2004年08月01日
違う、なんか違う
文化の違いだろうか?レッズとトーナメント主催者の間に入る調整役として2ヶ月ほど前から様々な仕事をしているが、そこで感じるのが文化や習慣の違いである。
我々浦和レッズはこのトーナメントに向けて入念な準備をし、それを逐一報告および要求してきた。それに対して、トーナメント主催者とホテルからは、「大丈夫」、「すべて揃えておきます」という良い返事ばかりもらっていた。しかし、実際に来てみるとその要求の半分くらいしか満たされておらず、事前要求と現実のギャップを埋めるべく、この二日間奔走した。
一つの事を要求して、それを実行してもらうには、今のところ最低2回、もしくは3回同じ事を要求しなければならない。繰り返し書いているように、このホテルは大変プロフェッショナルな仕事をしてくれるし、ホテル側の姿勢は本当に素晴らしいのだが、結果が伴うのに時間がかかる、もしくはワンクッション必要なのだ。
イギリスで生活するようになって最初に感じたのは、サービス業であるにもかかわらず、従業員が嫌々働いているのが明らかで、決して’サービス業’ではないということ。もしかしたらイングランドがおかしいのではなく、日本が特別なのかもしれない。だからこうして海外で暮らしてみると日本の良さがはっきりと認識できる。
実は今日チームに一人けが人が出た。早速病院を手配して検査するということになり、ドクターが病院に連れて行ってくれた。電話で確認した際には無料で検査してもらえるということだったのだが、病院到着時には時間が遅かったので今日はもう検査できないという対応。やむを得ず、検査してくれるという(私立の)病院に行くと、まず費用が300〜500ポンド(約6万〜10万円)だという。そして、「費用の支払いはどうなっているんですか?チームですか?それとも個人ですか?」と聞かれ、「チームです」と告げると費用は570ポンド(約11万4千円)になってしまった。
この国では基本的に病院での診察や治療は無料である。そのかわり、診察の予約を取るのに3〜4日かかる。ただ、こうして高いお金を払えばすぐにでも診察してくれるし、最新鋭の設備で診療もしてくれる。些細なことだが、非常に貴重な経験をさせてもらっていると思う。
さて、肝心のチームだが、私の目から見て調子が良いなと思うのは岡野である。練習中も相変わらず口数が減らず、そうした彼のキャラクターがトレーニングのムードを盛り上げている。

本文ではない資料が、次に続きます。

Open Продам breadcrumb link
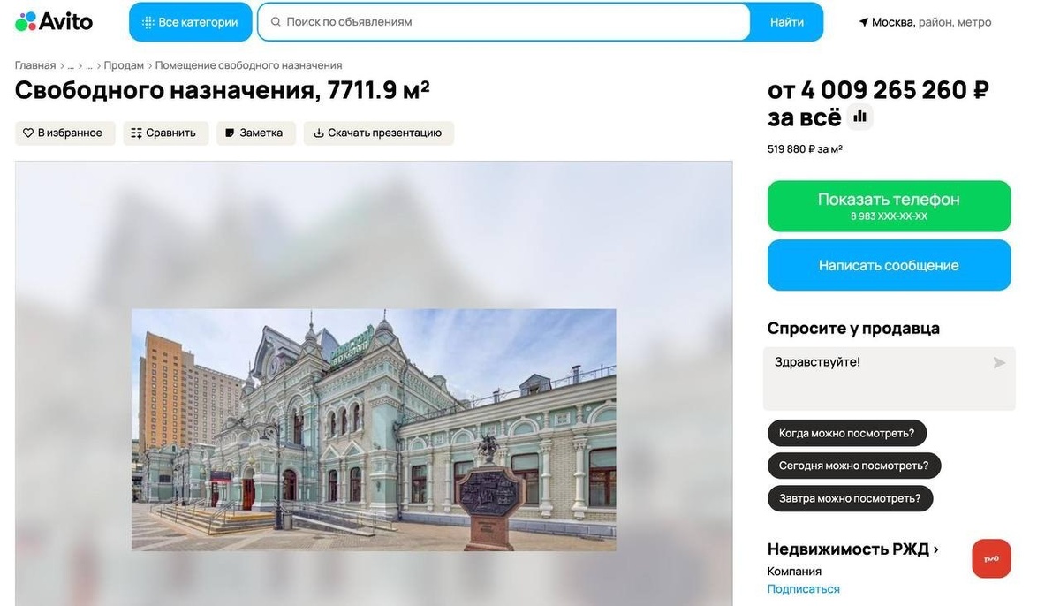Screen dimensions: 1060x606 click(124, 65)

Conversation of the day Part 1(岡野、シュート練習でループシュートを試みるも、大きくゴールを外す)
平川 「岡野さん、そういうの(能力)もってないんだから!」 岡野 「違う、今の、なんか違う」
・・・岡野は自分のプレイを知っている。
Conversation of the day Part 2(夕食時にて)
山田 「ニシさん、水どこで売ってる?」 岡野 「ニシさん、メローイエロー買ってきて」 西野 「サスケなら買ってきてやるよ」
・・・メローイエローもサスケも80年代に販売されていた清涼飲料水である。
そんなこんなで今日も一日があっという間に過ぎていった。また、昨日受け取れなかった荷物が今日の朝一番でホテルに届いたことで心配事の半分は解消され、それだけでも気分が楽になった。
明日はトーナメントの記者会見があり、非常に楽しみである。